[INPUT FOR THIS TASK]

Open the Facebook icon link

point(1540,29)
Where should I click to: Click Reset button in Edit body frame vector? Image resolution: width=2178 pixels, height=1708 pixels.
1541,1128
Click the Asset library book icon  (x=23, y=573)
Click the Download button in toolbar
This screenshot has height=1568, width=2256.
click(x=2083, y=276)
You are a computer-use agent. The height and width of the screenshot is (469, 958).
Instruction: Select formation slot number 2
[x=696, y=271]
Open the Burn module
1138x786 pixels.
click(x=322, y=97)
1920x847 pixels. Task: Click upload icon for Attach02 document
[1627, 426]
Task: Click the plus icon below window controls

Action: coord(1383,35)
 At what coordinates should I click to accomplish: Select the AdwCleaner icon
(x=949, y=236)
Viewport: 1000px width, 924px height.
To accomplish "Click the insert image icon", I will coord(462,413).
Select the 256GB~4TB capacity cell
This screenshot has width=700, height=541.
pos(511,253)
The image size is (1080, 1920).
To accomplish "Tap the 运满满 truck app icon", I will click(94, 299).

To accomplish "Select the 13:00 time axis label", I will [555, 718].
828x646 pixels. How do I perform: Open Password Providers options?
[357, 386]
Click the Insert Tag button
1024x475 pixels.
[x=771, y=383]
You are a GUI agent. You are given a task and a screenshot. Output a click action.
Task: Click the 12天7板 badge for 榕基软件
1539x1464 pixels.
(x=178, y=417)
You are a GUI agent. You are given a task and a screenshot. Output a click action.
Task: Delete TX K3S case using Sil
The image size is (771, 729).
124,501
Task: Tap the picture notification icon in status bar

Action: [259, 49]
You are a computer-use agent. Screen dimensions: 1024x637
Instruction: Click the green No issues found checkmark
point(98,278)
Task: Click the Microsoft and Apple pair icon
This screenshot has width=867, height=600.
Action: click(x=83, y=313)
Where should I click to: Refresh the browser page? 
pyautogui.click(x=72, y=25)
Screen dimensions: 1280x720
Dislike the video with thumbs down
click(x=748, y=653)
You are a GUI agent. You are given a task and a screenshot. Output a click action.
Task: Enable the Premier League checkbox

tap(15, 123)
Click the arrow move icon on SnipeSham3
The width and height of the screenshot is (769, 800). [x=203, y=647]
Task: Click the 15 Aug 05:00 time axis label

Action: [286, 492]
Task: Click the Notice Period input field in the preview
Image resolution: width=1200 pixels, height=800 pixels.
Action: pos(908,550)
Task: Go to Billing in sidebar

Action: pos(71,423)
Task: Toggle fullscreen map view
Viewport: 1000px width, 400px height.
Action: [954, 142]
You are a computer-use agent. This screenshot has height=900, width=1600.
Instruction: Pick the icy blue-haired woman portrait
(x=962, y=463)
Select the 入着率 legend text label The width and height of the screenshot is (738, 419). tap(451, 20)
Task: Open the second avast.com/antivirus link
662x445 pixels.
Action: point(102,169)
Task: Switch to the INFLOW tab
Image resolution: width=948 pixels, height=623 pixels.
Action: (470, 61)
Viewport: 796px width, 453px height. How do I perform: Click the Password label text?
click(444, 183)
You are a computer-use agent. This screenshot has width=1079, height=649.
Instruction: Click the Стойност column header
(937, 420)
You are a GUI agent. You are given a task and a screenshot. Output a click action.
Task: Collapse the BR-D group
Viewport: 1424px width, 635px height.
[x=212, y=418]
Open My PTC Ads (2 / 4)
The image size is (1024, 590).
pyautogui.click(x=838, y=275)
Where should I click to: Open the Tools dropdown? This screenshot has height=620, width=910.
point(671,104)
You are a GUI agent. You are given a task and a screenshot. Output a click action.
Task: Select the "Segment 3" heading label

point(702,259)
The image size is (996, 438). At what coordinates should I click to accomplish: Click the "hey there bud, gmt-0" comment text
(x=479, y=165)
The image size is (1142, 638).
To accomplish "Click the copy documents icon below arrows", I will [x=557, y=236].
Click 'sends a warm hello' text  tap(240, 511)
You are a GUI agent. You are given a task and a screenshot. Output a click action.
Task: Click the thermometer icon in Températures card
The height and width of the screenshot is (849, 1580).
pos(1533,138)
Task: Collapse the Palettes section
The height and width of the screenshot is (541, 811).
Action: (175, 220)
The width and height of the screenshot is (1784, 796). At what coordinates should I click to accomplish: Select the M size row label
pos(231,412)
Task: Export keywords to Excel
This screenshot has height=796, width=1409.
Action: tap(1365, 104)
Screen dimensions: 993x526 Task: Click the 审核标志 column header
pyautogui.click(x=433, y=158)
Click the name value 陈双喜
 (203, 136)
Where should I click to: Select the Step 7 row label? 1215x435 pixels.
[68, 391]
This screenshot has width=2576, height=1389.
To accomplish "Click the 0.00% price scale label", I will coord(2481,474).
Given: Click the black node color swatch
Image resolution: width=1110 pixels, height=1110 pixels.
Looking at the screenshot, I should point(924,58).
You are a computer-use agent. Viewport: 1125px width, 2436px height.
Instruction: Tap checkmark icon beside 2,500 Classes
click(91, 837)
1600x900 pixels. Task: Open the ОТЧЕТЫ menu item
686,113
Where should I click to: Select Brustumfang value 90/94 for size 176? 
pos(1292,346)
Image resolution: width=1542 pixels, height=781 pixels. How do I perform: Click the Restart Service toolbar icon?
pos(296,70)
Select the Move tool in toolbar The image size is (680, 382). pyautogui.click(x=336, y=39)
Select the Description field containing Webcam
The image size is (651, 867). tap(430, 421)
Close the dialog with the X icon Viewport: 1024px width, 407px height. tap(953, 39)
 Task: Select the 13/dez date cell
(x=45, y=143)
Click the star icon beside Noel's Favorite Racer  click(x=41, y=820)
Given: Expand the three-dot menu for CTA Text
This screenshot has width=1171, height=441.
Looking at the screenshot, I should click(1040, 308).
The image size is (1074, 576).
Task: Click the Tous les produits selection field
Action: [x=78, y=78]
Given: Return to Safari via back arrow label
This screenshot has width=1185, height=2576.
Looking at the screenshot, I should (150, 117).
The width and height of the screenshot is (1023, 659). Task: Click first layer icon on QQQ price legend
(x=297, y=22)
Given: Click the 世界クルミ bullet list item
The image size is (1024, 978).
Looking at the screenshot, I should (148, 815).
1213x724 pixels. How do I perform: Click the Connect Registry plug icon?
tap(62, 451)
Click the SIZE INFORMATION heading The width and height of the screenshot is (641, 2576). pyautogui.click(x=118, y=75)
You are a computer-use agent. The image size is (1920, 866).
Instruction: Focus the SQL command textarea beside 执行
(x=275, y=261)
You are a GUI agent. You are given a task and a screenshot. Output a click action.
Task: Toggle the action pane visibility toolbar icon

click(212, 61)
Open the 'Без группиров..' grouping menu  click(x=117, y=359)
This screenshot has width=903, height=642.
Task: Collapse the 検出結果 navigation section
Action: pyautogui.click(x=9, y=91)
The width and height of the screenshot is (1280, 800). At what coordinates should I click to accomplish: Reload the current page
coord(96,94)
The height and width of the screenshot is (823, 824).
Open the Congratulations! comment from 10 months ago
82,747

[/INPUT FOR THIS TASK]

PROBLEM:
When a line in the records above holds "computer", that line is to be reported.

RESULT OF THIS TASK:
You are a computer-use agent. The height and width of the screenshot is (469, 958).
You are a computer-use agent. Screen dimensions: 1024x637
You are a computer-use agent. This screenshot has height=900, width=1600.
You are a computer-use agent. This screenshot has width=1079, height=649.
You are a computer-use agent. Viewport: 1125px width, 2436px height.
You are a computer-use agent. The image size is (1920, 866).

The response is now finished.